Data of the partial molar heat capacity at acidic and neutral pH for the unfolding of SPCI are shown in Fig. 4. The heat capacity profiles were found to be independent of the scan rate (data not shown). Therefore, the kinetic control of the denaturation processes can be discarded, and the thermodynamic analysis of DSC curves is justified. The thermal unfolding of SPCI at acidic conditions is a reversible process, as demonstrated by rescanning the sample (five rescans) after complete thermal denaturation up to 100°C, returning from the posttransitional baseline (data not shown). However, at pH 7.0, the reversibility was ~95% once the rescan of the sample was done up to 95°C because the tendency of SPCI to aggregate in this condition. It is known that upon heating the protein, the solubility drastically decreases at high temperatures, resulting in intensive aggregation. Moreover, high concentrations of protein may also lead to difficulties arising from aggregation of the denatured protein or, possibly, self-association of the native state. SPCI presented a tendency to form aggregates at high concentration of protein and at pH 7.0 (Leite et al., 2002), as also shown by the DSC method at high temperature and at pH 7.0. This feature was not observed in the spectroscopy assays due to the low concentration of the SPCI. Despite that, and considering the reversibility of ~95% at pH 7.0, the isotherm was well fitted and centered at a transition temperature of 85.3°C with a calorimetric transition enthalpy change of 144.0 kcal mol^sup -1^. The thermodynamic parameters obtained under neutral condition indicate a remarkable stability of SPCI in which T^sub m^ occurs at a high temperature of 85.3°C, in agreement with most mesophilic and thermophilic globular proteins (Kumar et al., 2000, 2001), human lysozyme, parvalbumin, RNase T^sub 1^, and whale myoglobin (Robertson and Murphy, 1997).

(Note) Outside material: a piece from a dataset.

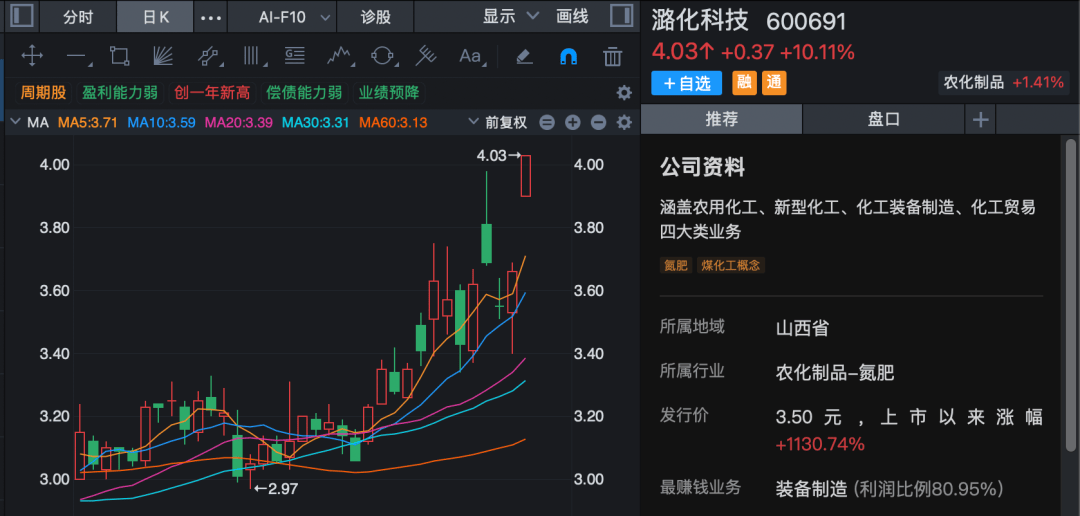Toggle the magnet snap mode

The thermal stability of SPCI was also characterized as a function of acid pH by DSC (Fig. 4) and these results are summarized in Table 2. No change in shape of the SPCI rescanned thermograms was observed when the pH was varied between 2.0 and 5.0 indicating that the thermal unfolding at all acidic pH was totally reversible. Therefore, these transition curves can be described as single cooperative endotherms analyzed using a two-state model in which only the native and unfolded proteins are populated. As can be seen in Table 2, the transition temperature depends on the pH, varying from 57°C at pH 2.0-80.0°C at pH 5.0. A direct comparison of the denaturation parameters shows little difference in thermal stability at acid (pH = 5.0) or neutral pH. The maximum values for T^sub m^, 80.0 and 85.3°C, and enthalpy change, 134.1 kcal mol^sup -1^ and 144.0 kcal mol^sup -1^, occur at pH 5.0 and 7.0, respectively (Table 2). Comparison of the neutral and alkaline pH states from CD spectra reveals slight differences in the thermal stability, but at acidic pH of 3.0, below the pI, a significant difference in thermal stability was observed (Tables 1 and 2). It is well established that the maximum stability of a globular protein occurs near its pI (Pace, 1990; Dill, 1990; Staniforth et al., 1998). However, analyses of CD spectra of SPCI at pH 4.2, near its pI of 4.4 suggest an increase in stability with similar thermodynamic parameters obtained at pH 7.0: T^sub m^ of 85°C, ΔH^sub m^ of ~165 kcal mol^sup -1^, and ΔG^sup 25^ of ~18-20 kcal mol^sup -1^. Despite these small differences in stability, a pH-dependence of the denaturation temperature of SPCI was detected revealing a broad maximum at pH ranging from 4.2 to 8.8, but the maximum stability coinciding with neutral, and at pH near its isoelectric point of 4.4. The maximum conformational stability of SPCI at zero net charge could be due to the favorable electrostatic interactions among the positive and negative charged groups arranged on the surface of protein as a consequence of decreasing the surrounding effective dielectric constant. However, although the thermodynamic parameters calculated from CD spectra at pH 4.2 have suggested a high stability of SPCI, the measurement of other transition curves slightly far from the isoelectric point are needed to prevent aggregation at posttransition baseline to conclude anything about the stability of SPCI in this condition.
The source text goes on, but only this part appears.